O primeiro socialista do Brasil: Abreu e Lima, o “general das massas”

Pintores: Ismael Caldas, Samico, Guita Charifker, Teresa Costa Rego, Vicente do Rego Monteiro, João Câmara, Raul Córdula

Economistas: Celso Furtado, Tania Bacelar

Socialistas: Miguel Arraes, Pelópidas da Silveira, Padre Reginaldo, Padre Henrique

Nutricionista: Nelson Chaves 

Eu não sei se  é a visão do mar imenso, que do Alto da Sé se avista em Olinda, que se abre azul para a África e faz a gente sentir um gosto do carinho antigo do Brasil. Eu não sei se é da terra dos altos coqueiros, cuja sombra nos abriga do calor das ladeiras, que amaciam os pés para que não virem pontapés mortais contra os preconceituosos.

Eu não sei se é do caminhar no Recife Antigo, enquanto passo por trilhos de bondes impressos nos paralelepípedos, mas quando olho as esquinas do Recife me digo, “a história vem toda de volta nestas ruas”.

Quantas gerações nos falam neste lugar de paraíbas. Quantos irmãos sentimos que se espalham em todos os estados, do Maranhão à Bahia. Do Amazonas ao Rio Grande do Sul, com  paraíbas discriminados em outros sotaques.

Eu não sei. Mas sinto que o título lá em cima poderia ser também “por que tenho a felicidade de ser paraíba”.

Isso  porque Deus antes de ser de todos os brasis, amou e criou aqui entre os paraíbas. É da história a informação. Assim como é na história, pela história que existimos e somos.

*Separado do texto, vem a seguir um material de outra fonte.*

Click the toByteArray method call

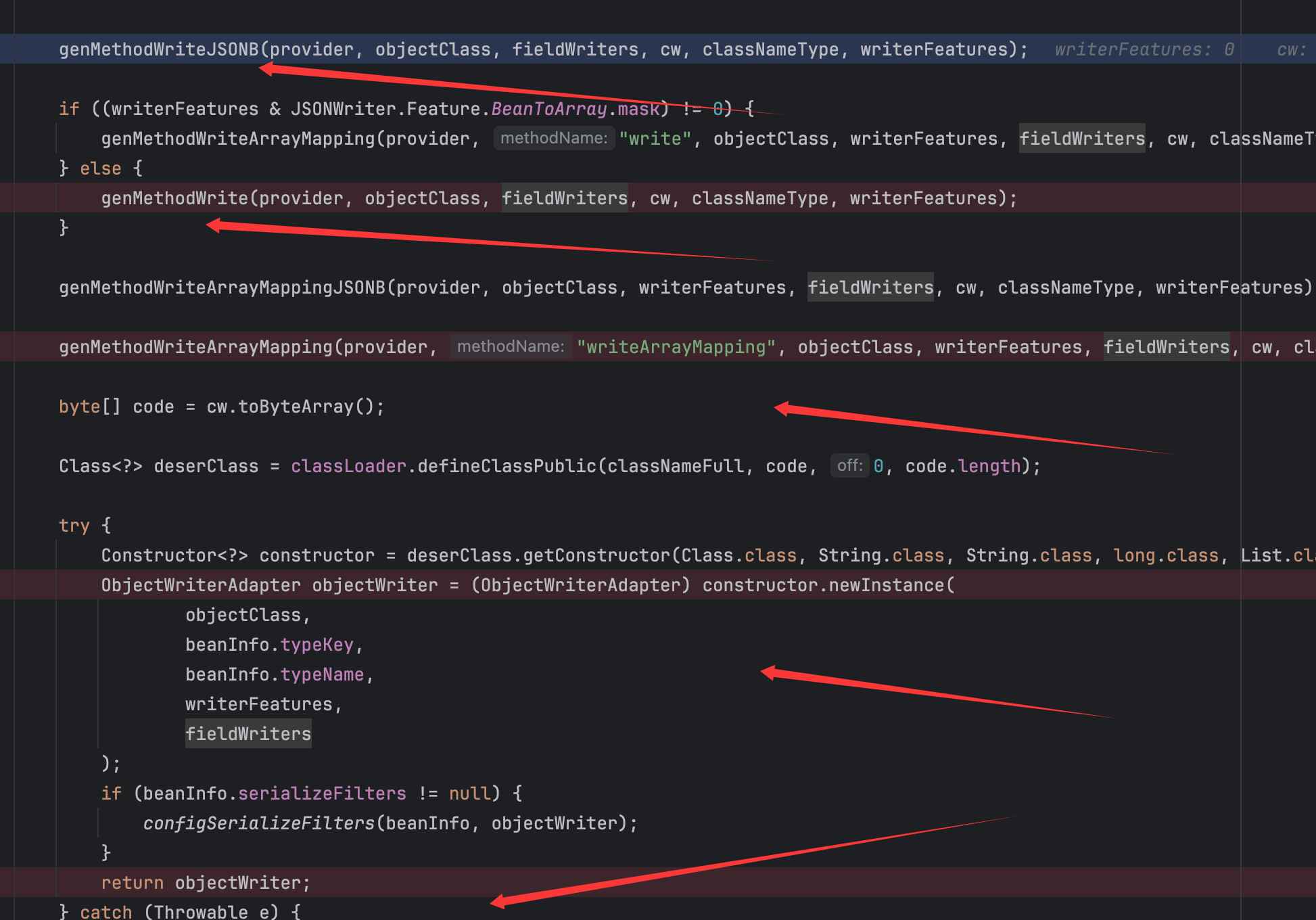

A volta desses preconceitos mais que nos envergonha. Eles nos gritam o que brutos e irracionais sentem pelo Brasil. Fazer o quê? Que venha em nossa ajuda o Frei Caneca, de quem faço uma breve adaptação para este momento:

Entre o preconceito e a pátria

Não duvida  meu coração:

O Nordeste levou-me todo.

Preconceitos que uivem em vão.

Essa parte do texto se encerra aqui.